The biggest movement in popular music in the past few decades has undoubtedly been the rise of hip hop. From its early beginnings on the streets of New York thanks to the innovations of the likes of Grandmaster Flash, it has now grown to become an iconic style of music with its own sound, language and aesthetic that is recognised and embraced the world over.
However, like any popular art form, hip hop has had to constantly face questions about how its basic message and musical forms have been used and diluted by the powers of big business in the mainstream media.
From its early days, hip hop provided a fantastic opportunity for young black artists to gain a new voice in the musical world thanks to the revolutionary use of cut-and-paste audio technology. This, when coupled with the polemic delivered by authoritative rap voices such as Public Enemy and KRS-One, gave rise to a powerful new black consciousness.

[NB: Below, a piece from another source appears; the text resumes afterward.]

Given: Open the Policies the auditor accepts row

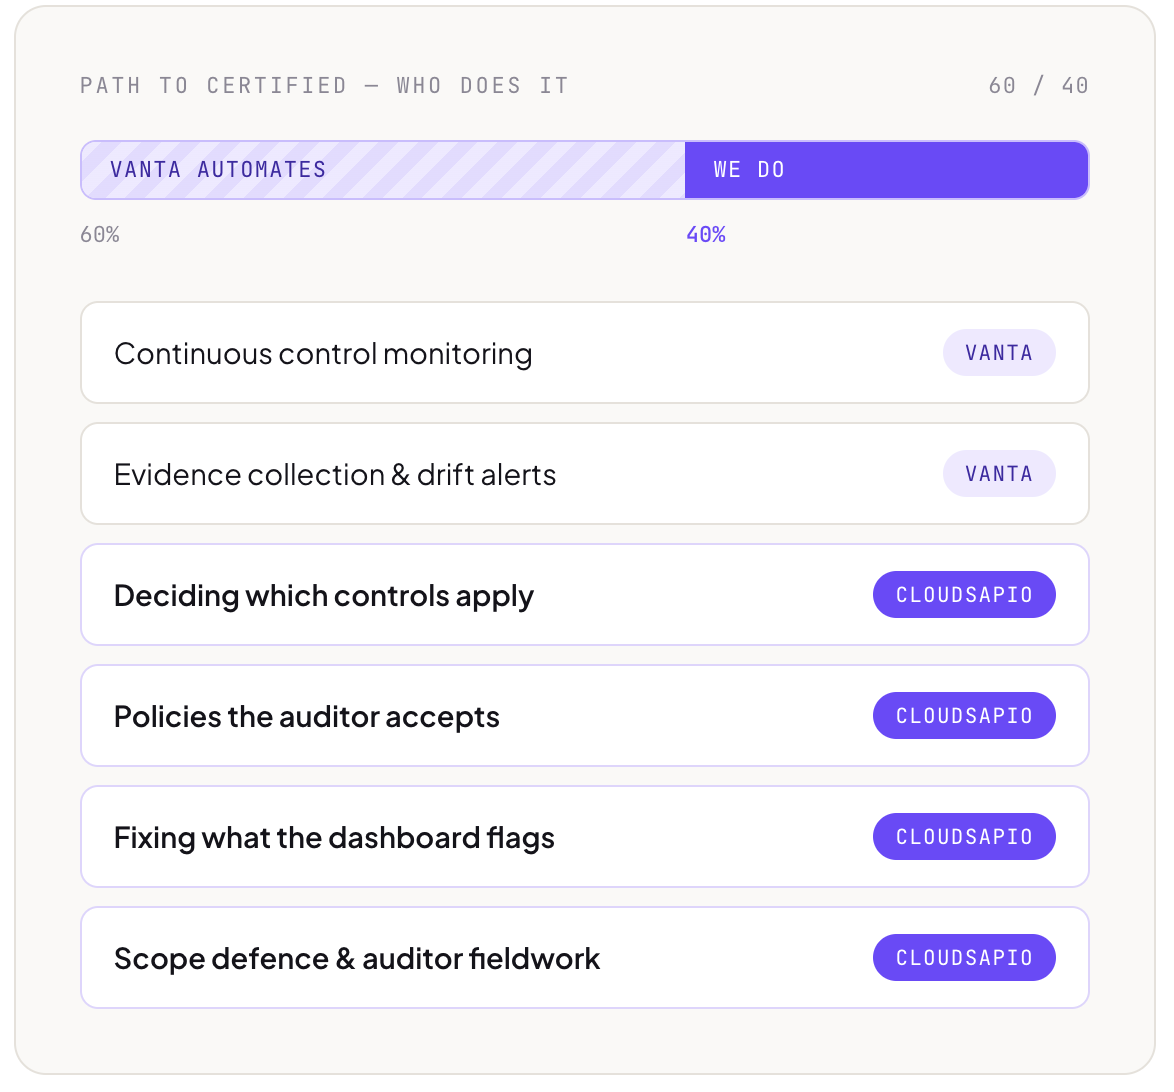Looking at the screenshot, I should pyautogui.click(x=585, y=716).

However, due to the crossover success of artists like Run-DMC who found massive success in white America thanks to their collaboration with the rock band Aerosmith, hip hop quickly became part of the establishment with its entertaining artists providing an ample dose of notoriety for controversy-hungry tabloid media.

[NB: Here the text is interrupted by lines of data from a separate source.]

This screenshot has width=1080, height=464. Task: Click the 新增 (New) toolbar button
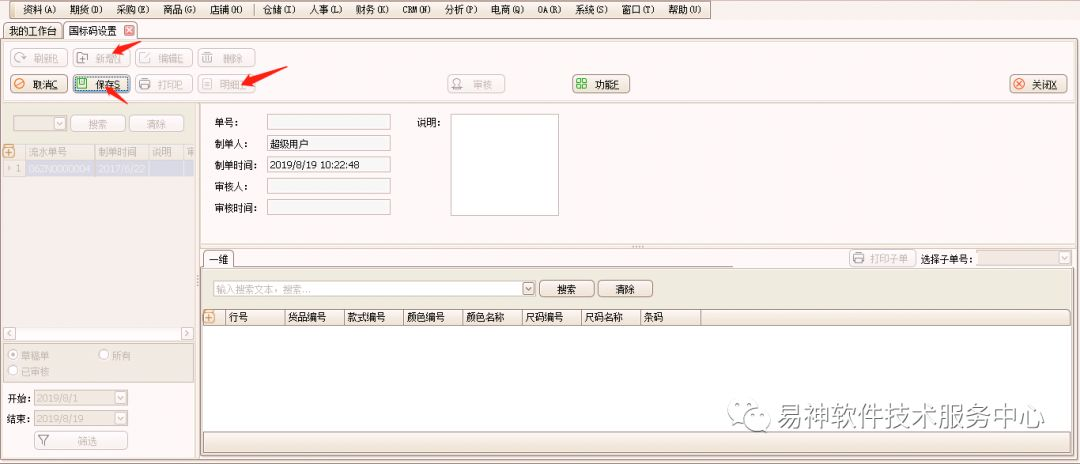coord(101,58)
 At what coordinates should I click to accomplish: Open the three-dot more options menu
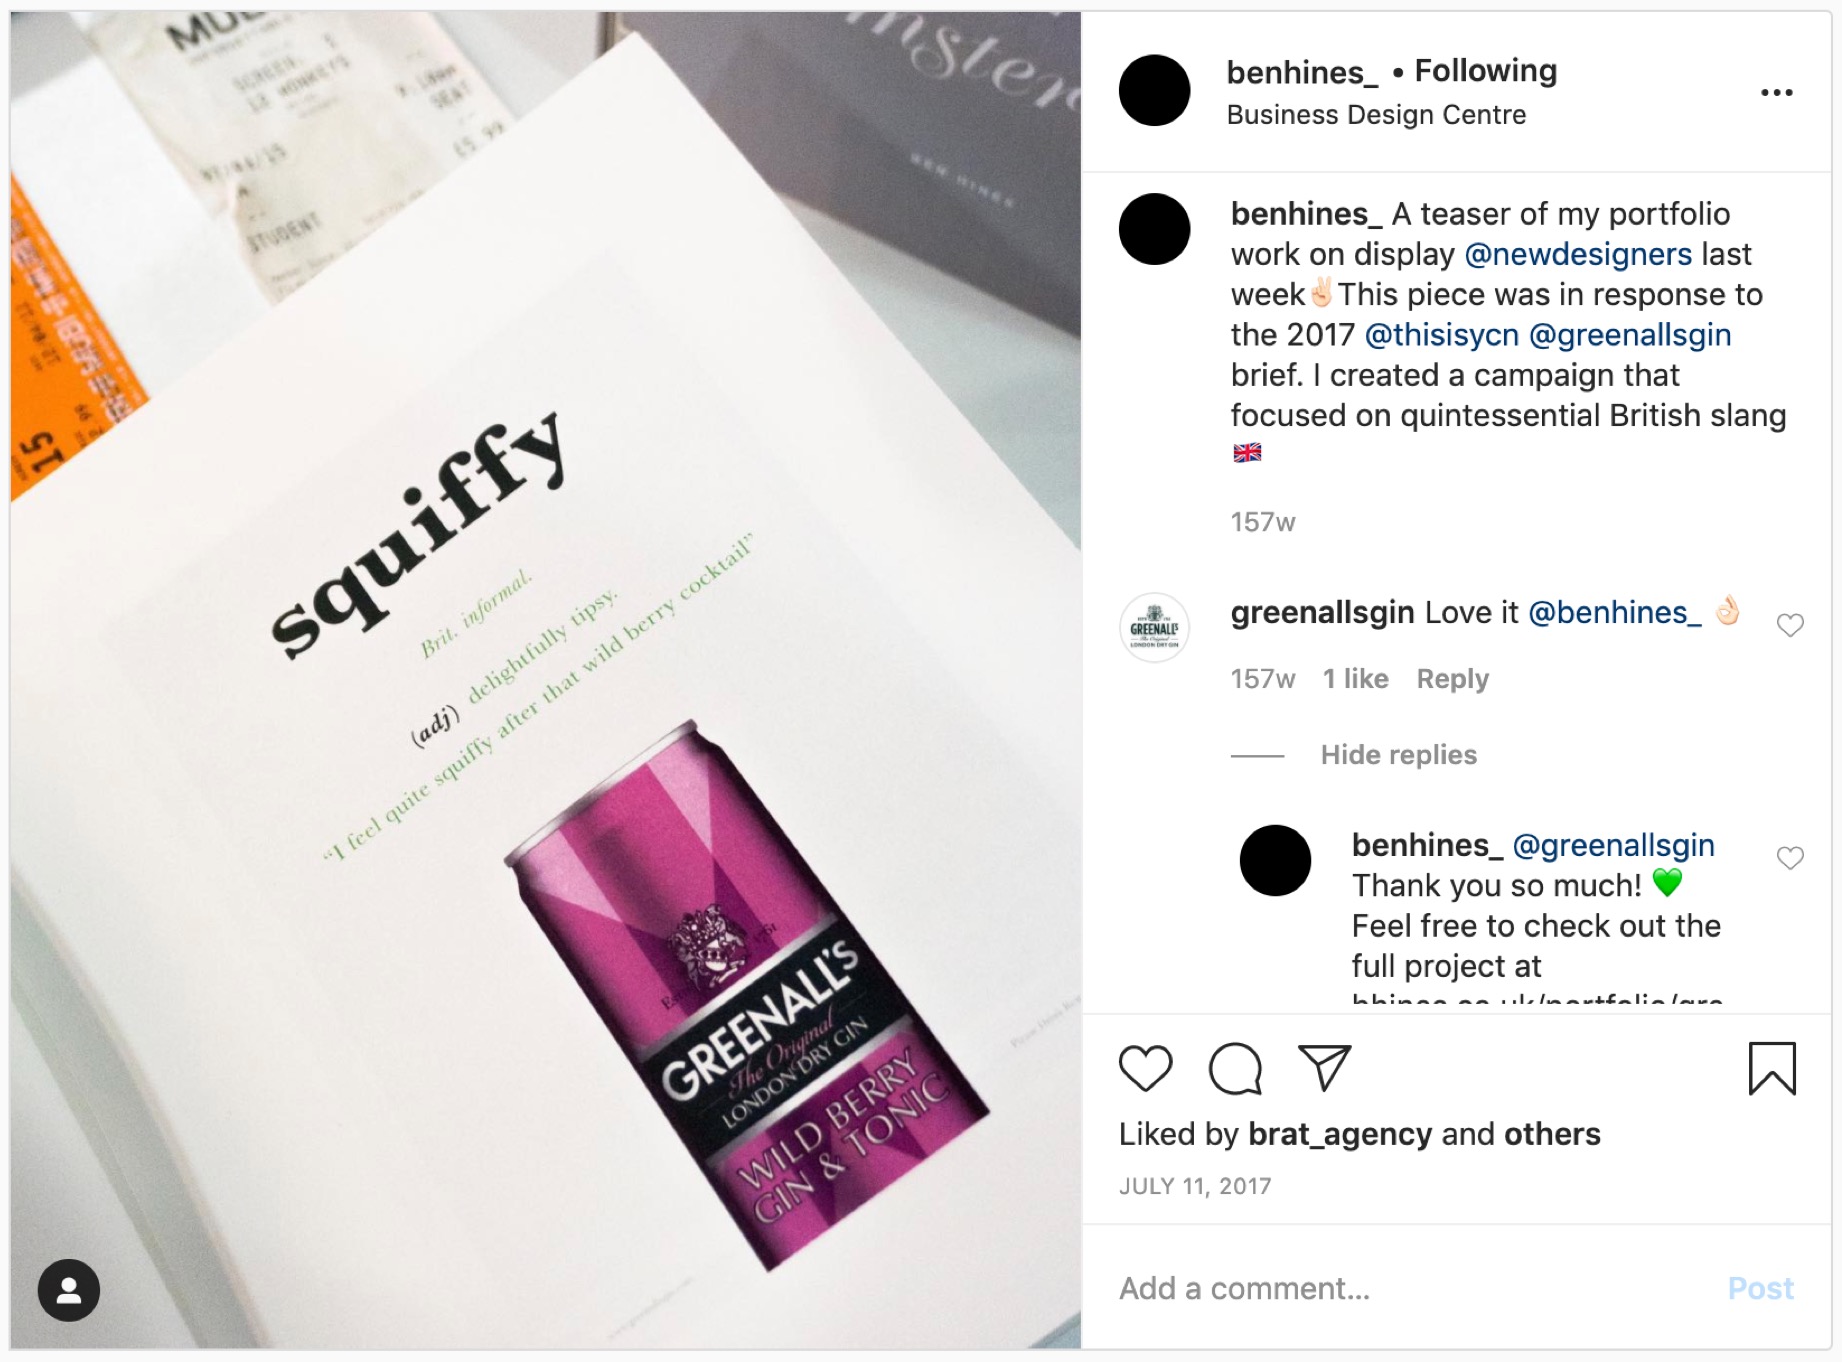[1777, 92]
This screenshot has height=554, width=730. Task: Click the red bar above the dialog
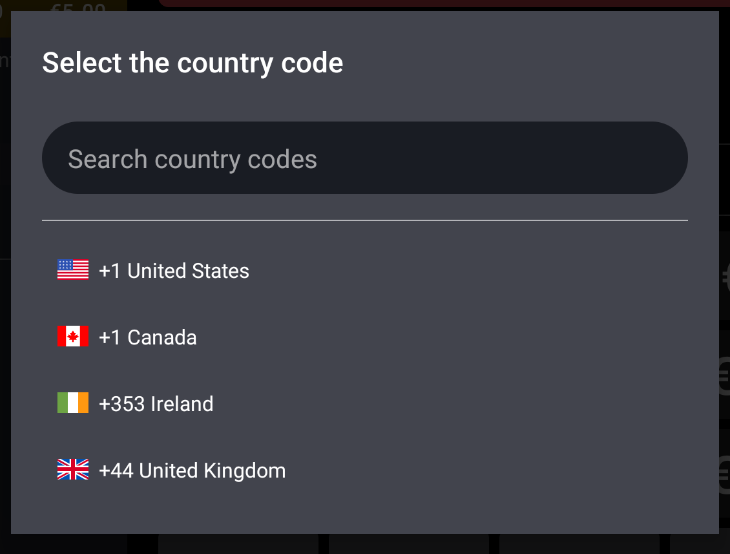[440, 4]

The 1990s really saw hip hop become a dominant mainstream art form with Dr Dre’s gangsta rap sound providing a whole new soundtrack for those seeking the infamous West Coast lifestyle. Whereas efforts made by Wu Tang Clan ensured that the innovative musical powers of hip hop kept the art form fresh and relevant for a young generation of music fans.

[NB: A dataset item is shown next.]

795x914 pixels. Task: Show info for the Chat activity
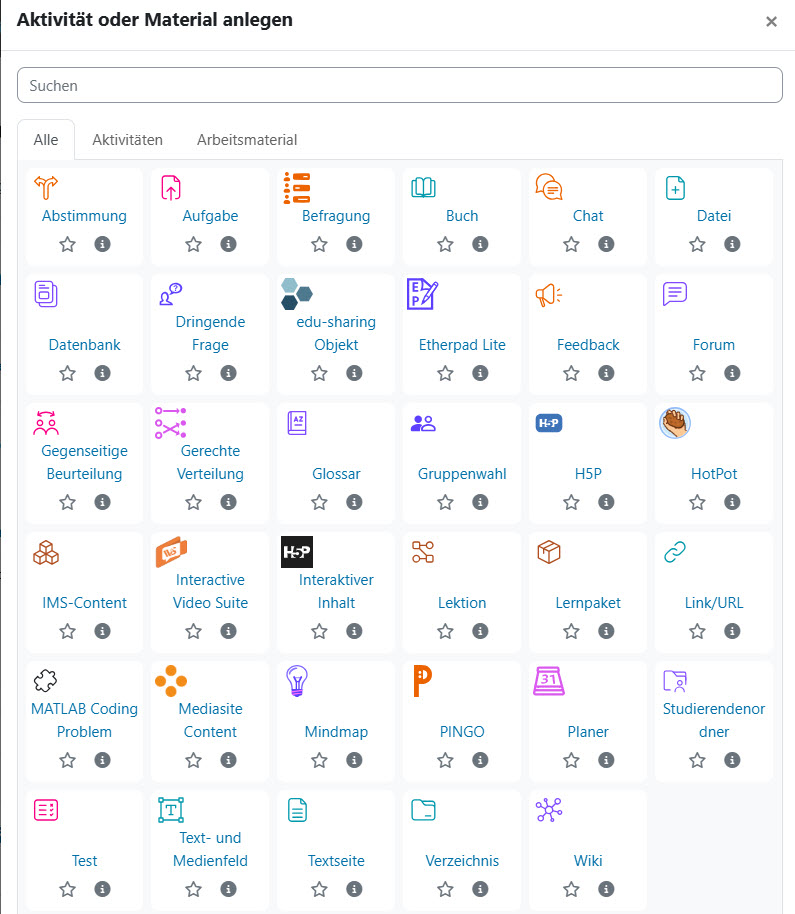point(606,244)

But with the turn of the 21st century, the rise of multi-millionaire hip hop stars endlessly rapping about their party lifestyles led to many questioning whether hip hop was forgetting its roots. And the rise of anodyne talent shows such as X Factor have also been quick to use the appeal of hip hop for its own purposes. The example of the talent show using legendary hip hop luminary LA Reid who helped launch the careers of Outkast and Kanye West illustrates the formulaic attempts of the show’s producers to inject a little street appeal in the talent show format.
Such talent shows have also faced little success in promoting hip hop music in terms of the songs performed, as the odds on sites like http://www.flashbitch.com routinely reveal that traditional pop singers are most likely to be backed to win despite the dominance of hip hop in the music charts.
This could be seen as a reflection of the show’s more mainstream viewing audience, but as Kanye West recently made an appearance at the iconic Glastonbury Music Festival, it seems likely that hip hop’s impression on popular culture will only keep growing.